There was one admirably simple method of confusing these people and at the same time justify ourselves in our political and erotic revolt. We could deny that the world had any meaning whatsoever. (Huxley, Ends and Means p. 27, 1937)
I mean, one important lesson from the Weiner saga is that a combination of an iPhone and a Twitter account just gives a person a lot of ways to demonstrate to the world just how big an imbecile he is.
Interesting.
I kept hoping and hoping to see her caught in the crossfire, and was disappointed every episode.

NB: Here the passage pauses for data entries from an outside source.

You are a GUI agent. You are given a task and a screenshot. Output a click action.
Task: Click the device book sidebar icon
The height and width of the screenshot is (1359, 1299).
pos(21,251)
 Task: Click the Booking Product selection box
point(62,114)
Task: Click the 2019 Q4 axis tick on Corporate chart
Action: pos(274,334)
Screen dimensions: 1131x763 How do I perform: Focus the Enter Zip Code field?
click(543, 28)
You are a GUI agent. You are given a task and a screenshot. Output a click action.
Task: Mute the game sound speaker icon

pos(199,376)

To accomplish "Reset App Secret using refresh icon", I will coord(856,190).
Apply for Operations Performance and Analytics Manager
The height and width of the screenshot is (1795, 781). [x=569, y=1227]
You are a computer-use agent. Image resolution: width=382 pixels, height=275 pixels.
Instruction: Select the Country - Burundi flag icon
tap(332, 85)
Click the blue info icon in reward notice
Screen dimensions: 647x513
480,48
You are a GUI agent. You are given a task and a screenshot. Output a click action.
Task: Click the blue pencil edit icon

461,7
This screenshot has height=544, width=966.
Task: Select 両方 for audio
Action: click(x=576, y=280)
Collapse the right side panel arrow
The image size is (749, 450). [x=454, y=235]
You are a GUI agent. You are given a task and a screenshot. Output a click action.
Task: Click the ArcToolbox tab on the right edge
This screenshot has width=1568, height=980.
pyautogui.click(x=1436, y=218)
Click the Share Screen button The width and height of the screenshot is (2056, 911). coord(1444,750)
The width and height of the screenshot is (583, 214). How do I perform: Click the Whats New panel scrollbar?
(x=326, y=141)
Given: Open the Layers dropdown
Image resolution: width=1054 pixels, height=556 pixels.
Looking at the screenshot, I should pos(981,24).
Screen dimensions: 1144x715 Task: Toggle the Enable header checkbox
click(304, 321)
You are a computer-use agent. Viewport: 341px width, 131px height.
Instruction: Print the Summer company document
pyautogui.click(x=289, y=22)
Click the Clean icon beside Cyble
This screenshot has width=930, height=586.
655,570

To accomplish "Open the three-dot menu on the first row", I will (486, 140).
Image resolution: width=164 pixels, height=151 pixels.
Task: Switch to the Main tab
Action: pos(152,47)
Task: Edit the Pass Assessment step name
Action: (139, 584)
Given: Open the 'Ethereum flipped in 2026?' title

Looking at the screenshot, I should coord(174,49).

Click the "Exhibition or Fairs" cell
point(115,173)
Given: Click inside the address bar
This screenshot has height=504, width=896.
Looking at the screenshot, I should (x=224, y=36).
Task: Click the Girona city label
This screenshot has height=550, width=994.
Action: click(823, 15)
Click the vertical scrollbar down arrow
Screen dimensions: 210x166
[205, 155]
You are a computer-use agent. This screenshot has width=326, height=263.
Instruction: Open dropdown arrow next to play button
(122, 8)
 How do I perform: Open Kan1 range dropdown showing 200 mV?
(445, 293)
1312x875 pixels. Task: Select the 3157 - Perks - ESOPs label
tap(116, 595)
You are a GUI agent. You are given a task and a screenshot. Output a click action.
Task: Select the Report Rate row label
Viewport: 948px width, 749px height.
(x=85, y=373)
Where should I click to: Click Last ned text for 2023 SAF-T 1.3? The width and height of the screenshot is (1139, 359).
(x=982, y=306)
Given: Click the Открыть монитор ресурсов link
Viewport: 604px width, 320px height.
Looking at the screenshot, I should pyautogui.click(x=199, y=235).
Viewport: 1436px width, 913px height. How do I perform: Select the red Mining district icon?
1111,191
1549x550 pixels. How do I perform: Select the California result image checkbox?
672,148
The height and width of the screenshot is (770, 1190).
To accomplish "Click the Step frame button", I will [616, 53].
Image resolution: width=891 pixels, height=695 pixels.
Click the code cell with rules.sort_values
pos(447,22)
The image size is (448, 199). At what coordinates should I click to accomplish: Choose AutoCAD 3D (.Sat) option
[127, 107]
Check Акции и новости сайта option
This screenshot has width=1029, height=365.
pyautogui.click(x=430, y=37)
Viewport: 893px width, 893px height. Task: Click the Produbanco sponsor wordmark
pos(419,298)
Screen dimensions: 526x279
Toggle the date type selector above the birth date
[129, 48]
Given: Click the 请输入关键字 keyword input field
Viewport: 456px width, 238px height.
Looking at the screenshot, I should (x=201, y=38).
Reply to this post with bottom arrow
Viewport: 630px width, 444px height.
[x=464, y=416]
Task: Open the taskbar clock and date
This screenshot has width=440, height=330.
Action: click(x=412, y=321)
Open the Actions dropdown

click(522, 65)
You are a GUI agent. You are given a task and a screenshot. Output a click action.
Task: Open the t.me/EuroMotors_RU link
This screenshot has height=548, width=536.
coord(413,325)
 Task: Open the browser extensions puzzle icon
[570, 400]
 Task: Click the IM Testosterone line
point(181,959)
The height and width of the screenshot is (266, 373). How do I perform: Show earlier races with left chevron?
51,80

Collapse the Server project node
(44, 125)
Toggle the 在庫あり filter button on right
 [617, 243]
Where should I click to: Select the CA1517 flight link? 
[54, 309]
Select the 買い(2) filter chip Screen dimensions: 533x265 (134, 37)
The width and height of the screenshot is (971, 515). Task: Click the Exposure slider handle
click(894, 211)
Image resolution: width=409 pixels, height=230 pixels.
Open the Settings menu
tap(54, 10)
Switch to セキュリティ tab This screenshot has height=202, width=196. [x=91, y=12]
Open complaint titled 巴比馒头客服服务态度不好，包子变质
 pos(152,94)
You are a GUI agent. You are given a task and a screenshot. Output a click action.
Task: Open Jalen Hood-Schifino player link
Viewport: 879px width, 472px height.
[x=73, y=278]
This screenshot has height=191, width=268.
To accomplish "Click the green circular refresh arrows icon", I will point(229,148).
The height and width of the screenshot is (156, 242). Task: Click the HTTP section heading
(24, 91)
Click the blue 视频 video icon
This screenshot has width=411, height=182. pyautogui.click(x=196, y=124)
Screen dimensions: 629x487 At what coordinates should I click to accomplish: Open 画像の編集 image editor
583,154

We’ve got one of those but he’s a full-grown ‘adult’ who can’t make it in on time to save his life. Half an hour late, almost every day.
I do not believe that lewdness found out more easily accounts for the denigration of morality. It is certainly true that communications are easier.
On the other hand the com pros are less inclined to publicize miscreant behavior especially among their heroes. The sheer volume of immorality and its ease of penetration into the culture is worsening. There is no question that we are headed down a road to destruction.
Not broad at all as your explanation clarifies. The liberal movement fosters loosened morality, spendthrift economics and radical democracy. How is my comment too road?
Sorry Louis. I interpreted you to mean “most Americans”. If you meant “most liberals” then I have no quibble with your post.